DATA FOR ANALYSIS>
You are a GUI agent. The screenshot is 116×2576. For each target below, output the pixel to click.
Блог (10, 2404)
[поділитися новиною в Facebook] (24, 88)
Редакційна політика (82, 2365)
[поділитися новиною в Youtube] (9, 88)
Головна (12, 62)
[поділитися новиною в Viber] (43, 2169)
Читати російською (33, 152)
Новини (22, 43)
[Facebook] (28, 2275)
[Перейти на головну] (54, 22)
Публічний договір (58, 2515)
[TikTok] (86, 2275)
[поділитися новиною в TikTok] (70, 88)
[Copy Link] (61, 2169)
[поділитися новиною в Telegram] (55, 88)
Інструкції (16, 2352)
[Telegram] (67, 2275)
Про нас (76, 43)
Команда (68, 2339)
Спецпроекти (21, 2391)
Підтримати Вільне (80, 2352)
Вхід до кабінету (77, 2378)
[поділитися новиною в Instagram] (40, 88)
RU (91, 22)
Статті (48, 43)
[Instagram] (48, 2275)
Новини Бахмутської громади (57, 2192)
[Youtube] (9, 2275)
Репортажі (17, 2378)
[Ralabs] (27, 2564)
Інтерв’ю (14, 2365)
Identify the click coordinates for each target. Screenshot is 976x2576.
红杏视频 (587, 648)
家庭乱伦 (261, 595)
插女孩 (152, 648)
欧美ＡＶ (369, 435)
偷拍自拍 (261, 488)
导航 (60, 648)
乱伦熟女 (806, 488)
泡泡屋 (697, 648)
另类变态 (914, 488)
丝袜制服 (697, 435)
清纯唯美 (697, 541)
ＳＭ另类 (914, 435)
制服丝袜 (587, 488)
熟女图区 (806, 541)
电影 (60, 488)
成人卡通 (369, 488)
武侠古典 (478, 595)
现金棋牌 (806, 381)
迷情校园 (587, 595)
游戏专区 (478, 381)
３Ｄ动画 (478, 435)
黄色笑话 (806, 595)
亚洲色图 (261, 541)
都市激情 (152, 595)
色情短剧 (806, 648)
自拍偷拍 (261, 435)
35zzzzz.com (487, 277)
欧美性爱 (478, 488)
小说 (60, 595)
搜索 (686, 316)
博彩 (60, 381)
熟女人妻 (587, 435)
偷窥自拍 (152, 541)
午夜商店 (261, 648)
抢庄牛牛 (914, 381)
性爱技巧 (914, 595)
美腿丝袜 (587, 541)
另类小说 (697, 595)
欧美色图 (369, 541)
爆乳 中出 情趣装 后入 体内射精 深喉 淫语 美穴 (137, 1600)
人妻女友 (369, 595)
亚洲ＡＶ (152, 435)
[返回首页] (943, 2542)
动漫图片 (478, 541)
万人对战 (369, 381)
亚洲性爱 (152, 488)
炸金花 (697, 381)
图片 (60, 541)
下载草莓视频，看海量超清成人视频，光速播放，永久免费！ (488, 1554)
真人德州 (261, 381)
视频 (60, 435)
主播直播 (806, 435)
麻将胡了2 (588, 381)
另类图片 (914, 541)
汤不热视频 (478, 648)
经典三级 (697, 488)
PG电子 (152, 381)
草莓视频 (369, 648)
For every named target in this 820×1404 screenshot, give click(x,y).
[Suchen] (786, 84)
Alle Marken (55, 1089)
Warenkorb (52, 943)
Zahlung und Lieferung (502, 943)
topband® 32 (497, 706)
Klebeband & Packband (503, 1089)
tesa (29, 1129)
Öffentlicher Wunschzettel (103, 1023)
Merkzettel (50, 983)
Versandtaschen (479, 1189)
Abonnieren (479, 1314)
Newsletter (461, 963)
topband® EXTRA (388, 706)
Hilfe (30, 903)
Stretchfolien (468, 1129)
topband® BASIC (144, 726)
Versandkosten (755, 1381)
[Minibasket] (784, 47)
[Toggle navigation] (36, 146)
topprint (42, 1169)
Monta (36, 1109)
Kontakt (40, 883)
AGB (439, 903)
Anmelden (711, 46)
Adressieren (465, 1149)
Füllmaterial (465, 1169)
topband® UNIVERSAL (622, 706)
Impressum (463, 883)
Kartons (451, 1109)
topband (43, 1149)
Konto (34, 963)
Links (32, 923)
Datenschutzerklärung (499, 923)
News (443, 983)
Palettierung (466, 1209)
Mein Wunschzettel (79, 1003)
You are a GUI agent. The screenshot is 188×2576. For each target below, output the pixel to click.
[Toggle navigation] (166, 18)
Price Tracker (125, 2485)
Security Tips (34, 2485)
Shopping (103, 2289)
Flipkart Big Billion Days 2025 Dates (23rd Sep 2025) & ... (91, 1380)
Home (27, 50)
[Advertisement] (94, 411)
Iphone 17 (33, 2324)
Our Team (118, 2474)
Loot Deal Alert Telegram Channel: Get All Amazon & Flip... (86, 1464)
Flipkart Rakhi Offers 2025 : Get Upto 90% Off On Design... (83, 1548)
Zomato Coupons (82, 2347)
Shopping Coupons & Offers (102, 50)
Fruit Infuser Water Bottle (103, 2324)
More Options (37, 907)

ABOUT THIS EXERCISE>
Please set down each entry again, word for word.

ANSWER FOR THIS EXERCISE>
You are a GUI agent. The screenshot is 116×2576. For each target below, output the pixel to click.
Блог (10, 2404)
[поділитися новиною в Facebook] (24, 88)
Редакційна політика (82, 2365)
[поділитися новиною в Youtube] (9, 88)
Головна (12, 62)
[поділитися новиною в Viber] (43, 2169)
Читати російською (33, 152)
Новини (22, 43)
[Facebook] (28, 2275)
[Перейти на головну] (54, 22)
Публічний договір (58, 2515)
[TikTok] (86, 2275)
[поділитися новиною в TikTok] (70, 88)
[Copy Link] (61, 2169)
[поділитися новиною в Telegram] (55, 88)
Інструкції (16, 2352)
[Telegram] (67, 2275)
Про нас (76, 43)
Команда (68, 2339)
Спецпроекти (21, 2391)
Підтримати Вільне (80, 2352)
Вхід до кабінету (77, 2378)
[поділитися новиною в Instagram] (40, 88)
RU (91, 22)
Статті (48, 43)
[Instagram] (48, 2275)
Новини Бахмутської громади (57, 2192)
[Youtube] (9, 2275)
Репортажі (17, 2378)
[Ralabs] (27, 2564)
Інтерв’ю (14, 2365)
Identify the click coordinates for each target. Screenshot is 976x2576.
红杏视频 (587, 648)
家庭乱伦 (261, 595)
插女孩 (152, 648)
欧美ＡＶ (369, 435)
偷拍自拍 (261, 488)
导航 (60, 648)
乱伦熟女 (806, 488)
泡泡屋 (697, 648)
另类变态 (914, 488)
丝袜制服 (697, 435)
清纯唯美 (697, 541)
ＳＭ另类 (914, 435)
制服丝袜 (587, 488)
熟女图区 (806, 541)
电影 (60, 488)
成人卡通 (369, 488)
武侠古典 (478, 595)
现金棋牌 (806, 381)
迷情校园 (587, 595)
游戏专区 (478, 381)
３Ｄ动画 (478, 435)
黄色笑话 (806, 595)
亚洲色图 (261, 541)
都市激情 (152, 595)
色情短剧 (806, 648)
自拍偷拍 (261, 435)
35zzzzz.com (487, 277)
欧美性爱 (478, 488)
小说 (60, 595)
搜索 (686, 316)
博彩 (60, 381)
熟女人妻 (587, 435)
偷窥自拍 (152, 541)
午夜商店 (261, 648)
抢庄牛牛 (914, 381)
性爱技巧 (914, 595)
美腿丝袜 (587, 541)
另类小说 (697, 595)
欧美色图 (369, 541)
爆乳 中出 情趣装 后入 体内射精 深喉 淫语 美穴 (137, 1600)
人妻女友 (369, 595)
亚洲ＡＶ (152, 435)
[返回首页] (943, 2542)
动漫图片 (478, 541)
万人对战 (369, 381)
亚洲性爱 (152, 488)
炸金花 (697, 381)
图片 (60, 541)
下载草莓视频，看海量超清成人视频，光速播放，永久免费！ (488, 1554)
真人德州 (261, 381)
视频 (60, 435)
主播直播 (806, 435)
麻将胡了2 (588, 381)
另类图片 (914, 541)
汤不热视频 (478, 648)
经典三级 (697, 488)
PG电子 (152, 381)
草莓视频 (369, 648)
For every named target in this 820×1404 screenshot, give click(x,y).
[Suchen] (786, 84)
Alle Marken (55, 1089)
Warenkorb (52, 943)
Zahlung und Lieferung (502, 943)
topband® 32 (497, 706)
Klebeband & Packband (503, 1089)
tesa (29, 1129)
Öffentlicher Wunschzettel (103, 1023)
Merkzettel (50, 983)
Versandtaschen (479, 1189)
Abonnieren (479, 1314)
Newsletter (461, 963)
topband® EXTRA (388, 706)
Hilfe (30, 903)
Stretchfolien (468, 1129)
topband® BASIC (144, 726)
Versandkosten (755, 1381)
[Minibasket] (784, 47)
[Toggle navigation] (36, 146)
topprint (42, 1169)
Monta (36, 1109)
Kontakt (40, 883)
AGB (439, 903)
Anmelden (711, 46)
Adressieren (465, 1149)
Füllmaterial (465, 1169)
topband® UNIVERSAL (622, 706)
Impressum (463, 883)
Kartons (451, 1109)
topband (43, 1149)
Konto (34, 963)
Links (32, 923)
Datenschutzerklärung (499, 923)
News (443, 983)
Palettierung (466, 1209)
Mein Wunschzettel (79, 1003)
You are a GUI agent. The screenshot is 188×2576. For each target below, output the pixel to click.
[Toggle navigation] (166, 18)
Price Tracker (125, 2485)
Security Tips (34, 2485)
Shopping (103, 2289)
Flipkart Big Billion Days 2025 Dates (23rd Sep 2025) & ... (91, 1380)
Home (27, 50)
[Advertisement] (94, 411)
Iphone 17 (33, 2324)
Our Team (118, 2474)
Loot Deal Alert Telegram Channel: Get All Amazon & Flip... (86, 1464)
Flipkart Rakhi Offers 2025 : Get Upto 90% Off On Design... (83, 1548)
Zomato Coupons (82, 2347)
Shopping Coupons & Offers (102, 50)
Fruit Infuser Water Bottle (103, 2324)
More Options (37, 907)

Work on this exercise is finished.